**What the task asks**
Please give these rows again with "Where should I click to" switched to "Where do I click to" and everything else left unchanged.

**Stored records**

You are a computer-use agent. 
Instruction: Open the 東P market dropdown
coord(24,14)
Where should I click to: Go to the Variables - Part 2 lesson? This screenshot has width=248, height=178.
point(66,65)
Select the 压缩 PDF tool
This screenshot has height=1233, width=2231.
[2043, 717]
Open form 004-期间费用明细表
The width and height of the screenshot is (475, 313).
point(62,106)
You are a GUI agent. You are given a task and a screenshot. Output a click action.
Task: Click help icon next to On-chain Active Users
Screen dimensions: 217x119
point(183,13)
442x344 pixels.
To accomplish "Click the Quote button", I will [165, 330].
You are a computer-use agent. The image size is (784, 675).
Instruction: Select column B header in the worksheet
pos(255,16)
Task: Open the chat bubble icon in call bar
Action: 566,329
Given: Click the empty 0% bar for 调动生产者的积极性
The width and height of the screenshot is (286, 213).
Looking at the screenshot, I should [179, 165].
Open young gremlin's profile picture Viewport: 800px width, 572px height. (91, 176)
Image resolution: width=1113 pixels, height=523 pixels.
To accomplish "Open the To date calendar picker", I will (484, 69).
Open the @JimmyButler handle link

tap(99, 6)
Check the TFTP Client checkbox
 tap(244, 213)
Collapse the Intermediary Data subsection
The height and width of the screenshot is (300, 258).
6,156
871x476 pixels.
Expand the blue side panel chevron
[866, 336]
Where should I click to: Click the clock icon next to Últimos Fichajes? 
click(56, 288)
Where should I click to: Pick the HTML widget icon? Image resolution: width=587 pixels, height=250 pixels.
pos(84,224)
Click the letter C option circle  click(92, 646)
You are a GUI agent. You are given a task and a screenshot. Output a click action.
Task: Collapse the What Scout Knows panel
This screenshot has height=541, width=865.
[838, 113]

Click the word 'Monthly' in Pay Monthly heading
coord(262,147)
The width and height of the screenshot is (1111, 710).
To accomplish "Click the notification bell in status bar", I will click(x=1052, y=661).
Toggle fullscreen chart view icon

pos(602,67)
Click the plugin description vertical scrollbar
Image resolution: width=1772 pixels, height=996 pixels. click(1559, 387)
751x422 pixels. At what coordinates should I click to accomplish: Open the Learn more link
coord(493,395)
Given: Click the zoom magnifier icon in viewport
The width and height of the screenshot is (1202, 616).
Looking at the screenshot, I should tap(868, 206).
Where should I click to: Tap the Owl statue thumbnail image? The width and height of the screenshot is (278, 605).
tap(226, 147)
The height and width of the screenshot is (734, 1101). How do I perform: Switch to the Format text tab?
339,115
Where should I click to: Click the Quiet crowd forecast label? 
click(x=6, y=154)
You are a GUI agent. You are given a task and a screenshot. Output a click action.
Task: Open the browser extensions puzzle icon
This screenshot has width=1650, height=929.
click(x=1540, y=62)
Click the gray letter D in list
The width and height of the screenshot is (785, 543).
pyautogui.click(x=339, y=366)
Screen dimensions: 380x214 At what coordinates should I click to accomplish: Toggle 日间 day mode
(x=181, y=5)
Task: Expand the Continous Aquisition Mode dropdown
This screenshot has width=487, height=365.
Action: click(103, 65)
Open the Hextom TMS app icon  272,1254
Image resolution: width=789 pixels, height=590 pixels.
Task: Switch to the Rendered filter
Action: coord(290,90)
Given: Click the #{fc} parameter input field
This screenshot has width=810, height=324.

**Task output**
You are a computer-use agent. 
Instruction: Open the 東P market dropdown
coord(24,14)
Where do I click to: Go to the Variables - Part 2 lesson? This screenshot has width=248, height=178.
point(66,65)
Select the 压缩 PDF tool
This screenshot has height=1233, width=2231.
[2043, 717]
Open form 004-期间费用明细表
The width and height of the screenshot is (475, 313).
point(62,106)
You are a GUI agent. You are given a task and a screenshot. Output a click action.
Task: Click help icon next to On-chain Active Users
Screen dimensions: 217x119
point(183,13)
442x344 pixels.
To accomplish "Click the Quote button", I will [165, 330].
You are a computer-use agent. The image size is (784, 675).
Instruction: Select column B header in the worksheet
pos(255,16)
Task: Open the chat bubble icon in call bar
Action: 566,329
Given: Click the empty 0% bar for 调动生产者的积极性
The width and height of the screenshot is (286, 213).
Looking at the screenshot, I should [179, 165].
Open young gremlin's profile picture Viewport: 800px width, 572px height. (91, 176)
Image resolution: width=1113 pixels, height=523 pixels.
To accomplish "Open the To date calendar picker", I will (484, 69).
Open the @JimmyButler handle link

tap(99, 6)
Check the TFTP Client checkbox
 tap(244, 213)
Collapse the Intermediary Data subsection
The height and width of the screenshot is (300, 258).
6,156
871x476 pixels.
Expand the blue side panel chevron
[866, 336]
Where do I click to: Click the clock icon next to Últimos Fichajes? 
click(56, 288)
Where do I click to: Pick the HTML widget icon? Image resolution: width=587 pixels, height=250 pixels.
pos(84,224)
Click the letter C option circle  click(92, 646)
You are a GUI agent. You are given a task and a screenshot. Output a click action.
Task: Collapse the What Scout Knows panel
This screenshot has height=541, width=865.
[838, 113]

Click the word 'Monthly' in Pay Monthly heading
coord(262,147)
The width and height of the screenshot is (1111, 710).
To accomplish "Click the notification bell in status bar", I will click(x=1052, y=661).
Toggle fullscreen chart view icon

pos(602,67)
Click the plugin description vertical scrollbar
Image resolution: width=1772 pixels, height=996 pixels. click(1559, 387)
751x422 pixels. At what coordinates should I click to accomplish: Open the Learn more link
coord(493,395)
Given: Click the zoom magnifier icon in viewport
The width and height of the screenshot is (1202, 616).
Looking at the screenshot, I should tap(868, 206).
Where do I click to: Tap the Owl statue thumbnail image? The width and height of the screenshot is (278, 605).
tap(226, 147)
The height and width of the screenshot is (734, 1101). How do I perform: Switch to the Format text tab?
339,115
Where do I click to: Click the Quiet crowd forecast label? 
click(x=6, y=154)
You are a GUI agent. You are given a task and a screenshot. Output a click action.
Task: Open the browser extensions puzzle icon
This screenshot has width=1650, height=929.
click(x=1540, y=62)
Click the gray letter D in list
The width and height of the screenshot is (785, 543).
pyautogui.click(x=339, y=366)
Screen dimensions: 380x214 At what coordinates should I click to accomplish: Toggle 日间 day mode
(x=181, y=5)
Task: Expand the Continous Aquisition Mode dropdown
This screenshot has width=487, height=365.
Action: click(103, 65)
Open the Hextom TMS app icon  272,1254
Image resolution: width=789 pixels, height=590 pixels.
Task: Switch to the Rendered filter
Action: coord(290,90)
Given: Click the #{fc} parameter input field
This screenshot has width=810, height=324.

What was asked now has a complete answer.